## Activity:
Only the lines below from the one with "Viewport: 1088px width, 765px height." through the one with "Screen dimensions: 503x912" are to be written out, exactly and without any images.

## Data for this task:
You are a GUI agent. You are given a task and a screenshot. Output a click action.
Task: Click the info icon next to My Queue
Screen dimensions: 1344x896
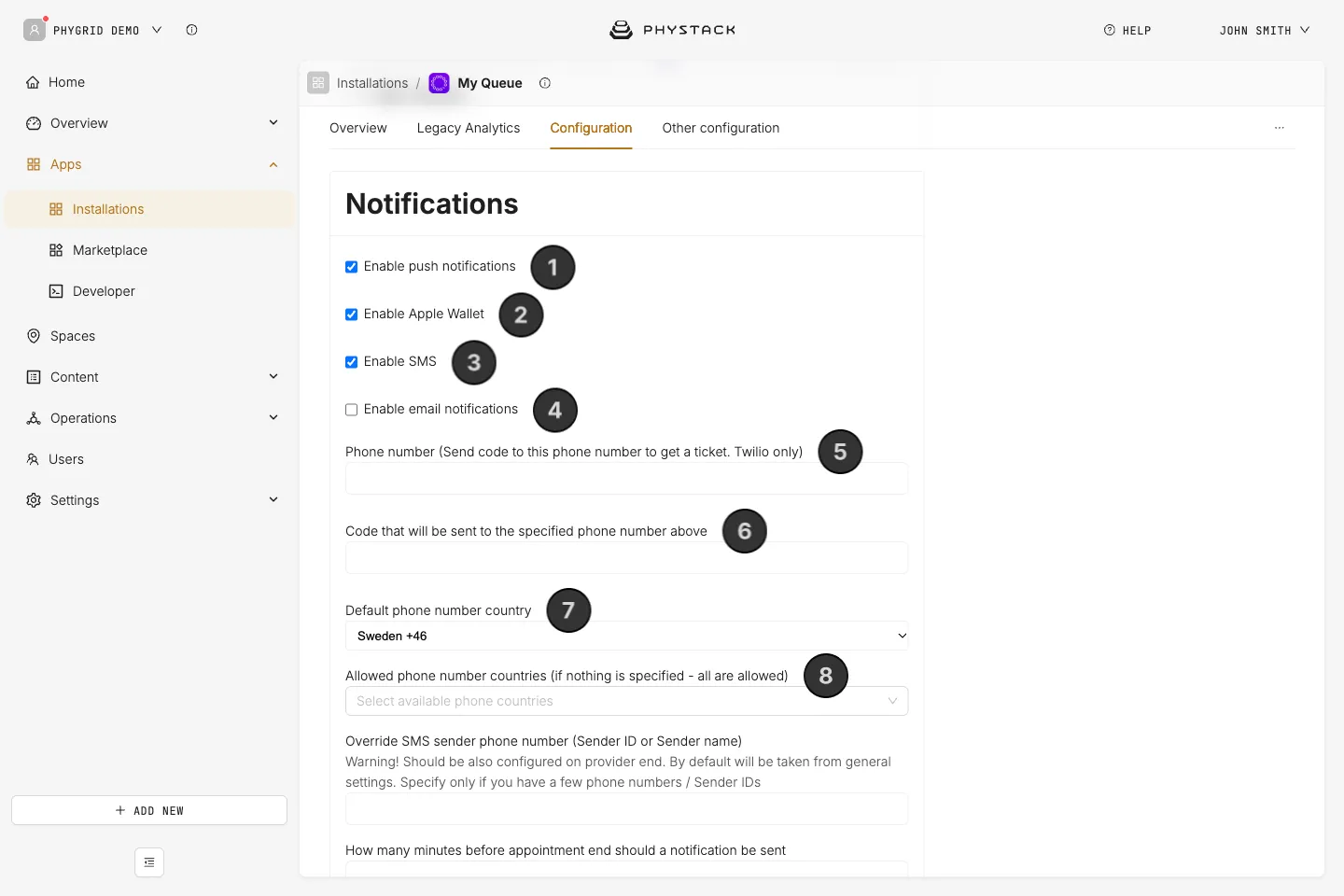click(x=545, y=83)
...
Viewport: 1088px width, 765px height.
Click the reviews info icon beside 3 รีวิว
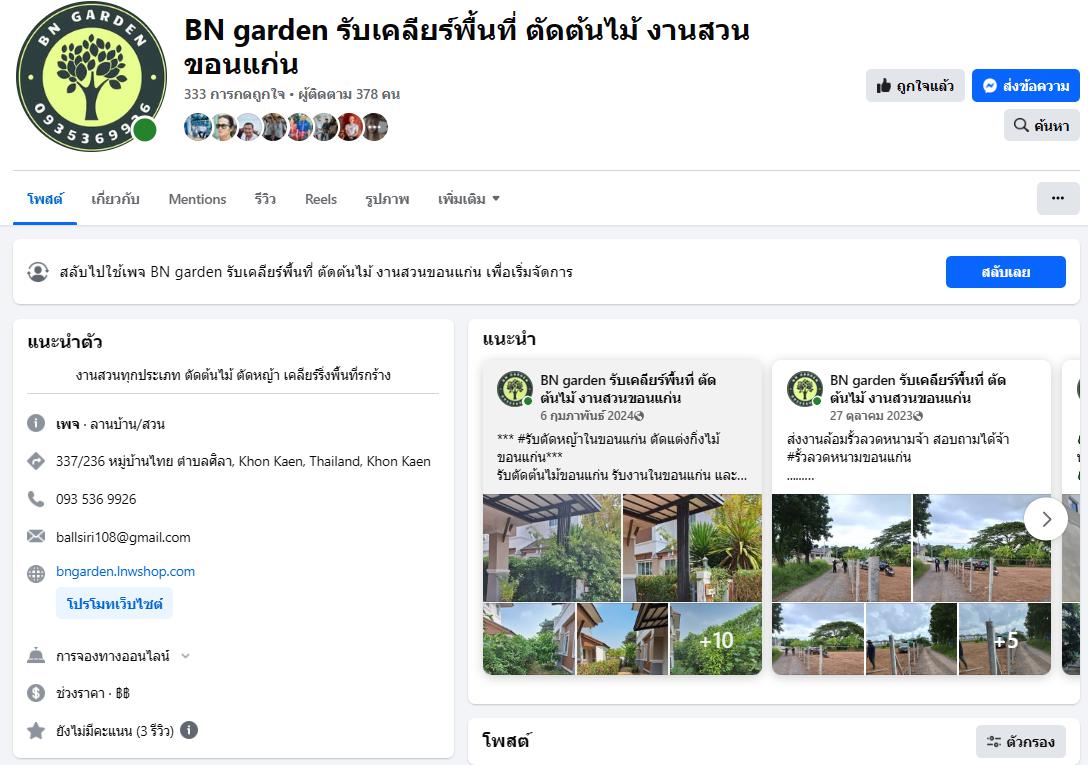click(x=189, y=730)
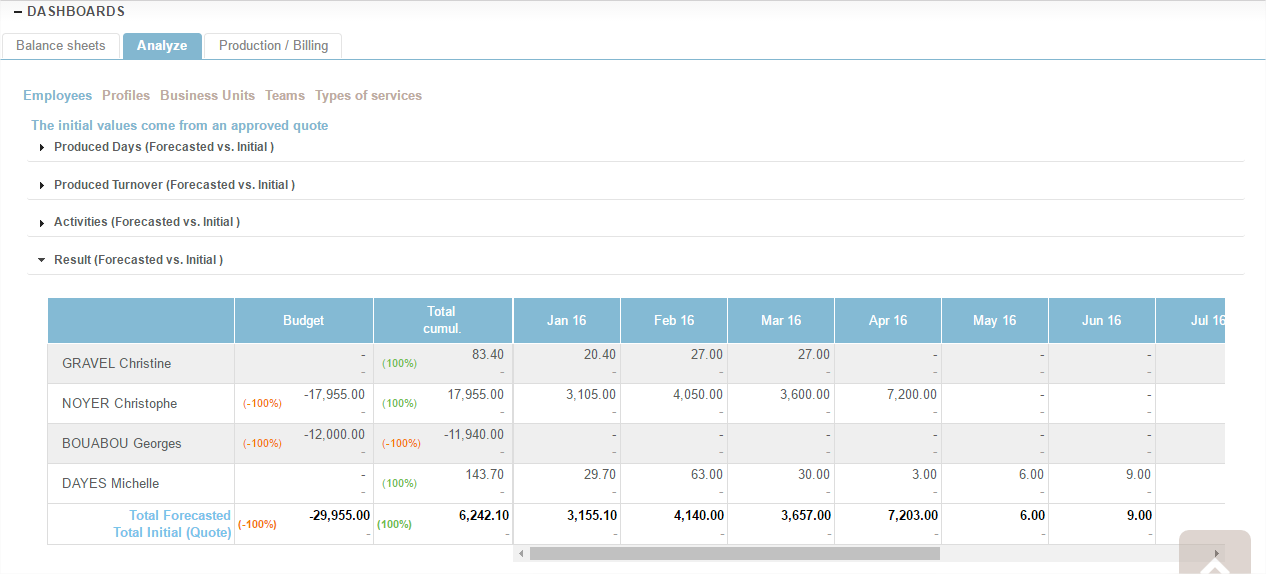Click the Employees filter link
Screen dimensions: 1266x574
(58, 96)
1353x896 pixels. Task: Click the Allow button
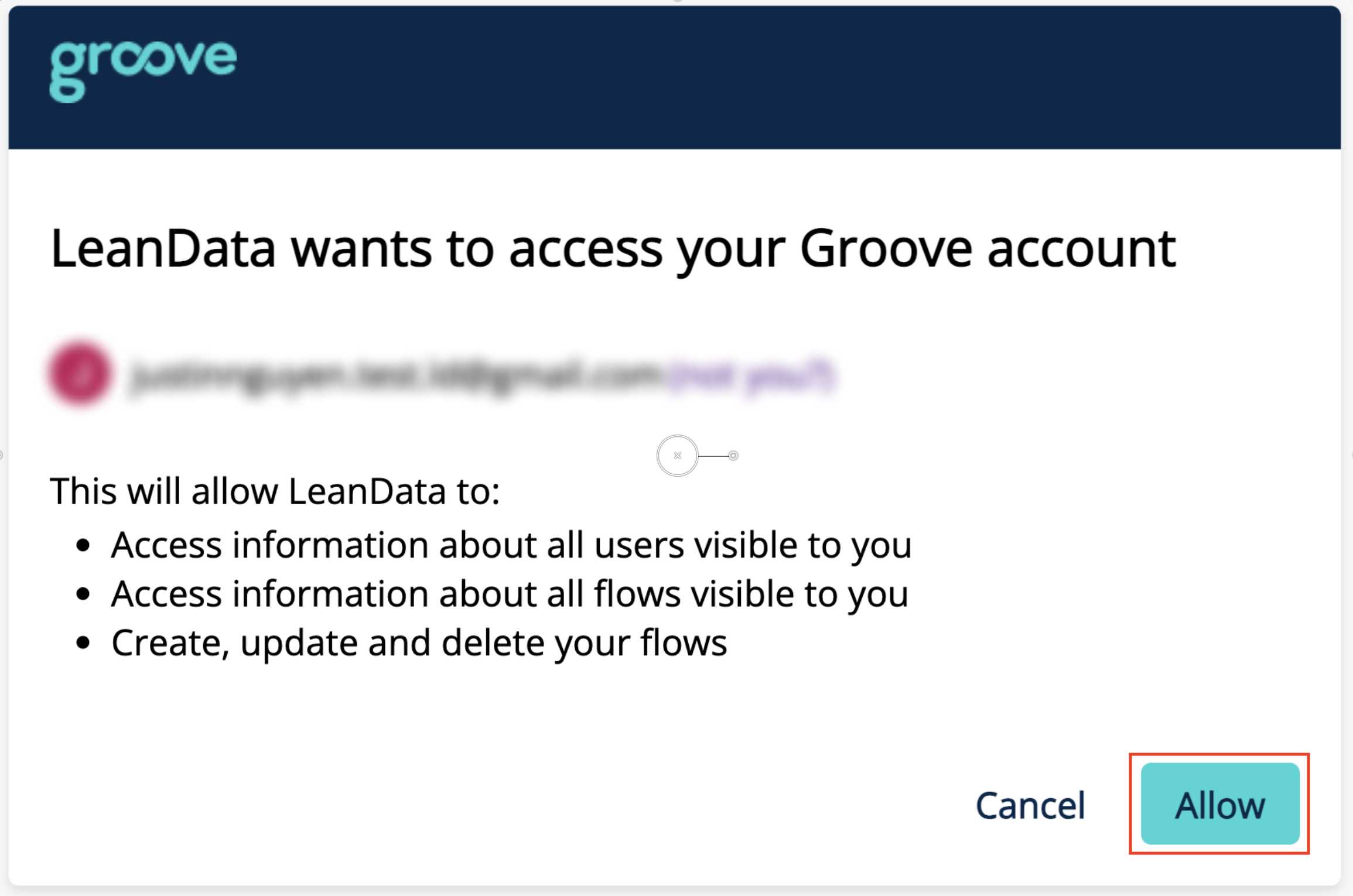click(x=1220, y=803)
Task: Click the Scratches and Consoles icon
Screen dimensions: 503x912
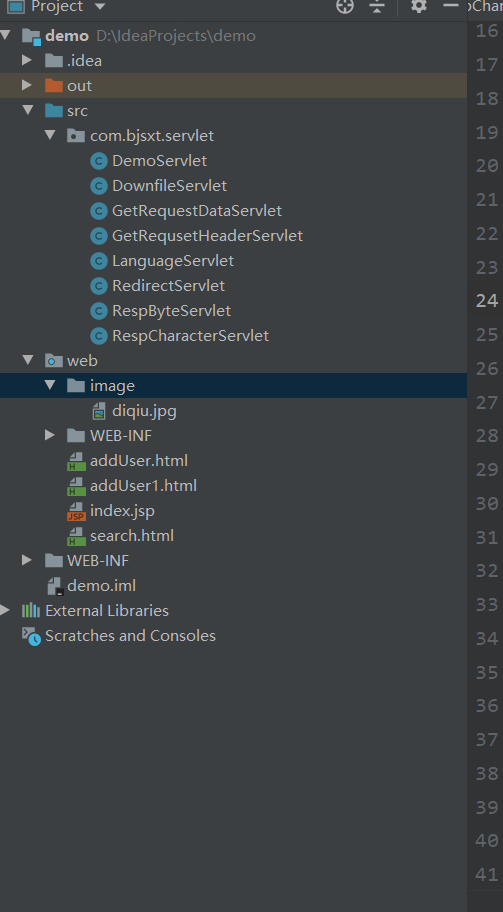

## Response area:
Viewport: 1088px width, 765px height.
Click the reviews info icon beside 3 รีวิว
click(x=189, y=730)
Click the Employees filter link
Screen dimensions: 1266x574
(58, 96)
1353x896 pixels. Task: Click the Allow button
click(x=1220, y=803)
Task: Click the Scratches and Consoles icon
Screen dimensions: 503x912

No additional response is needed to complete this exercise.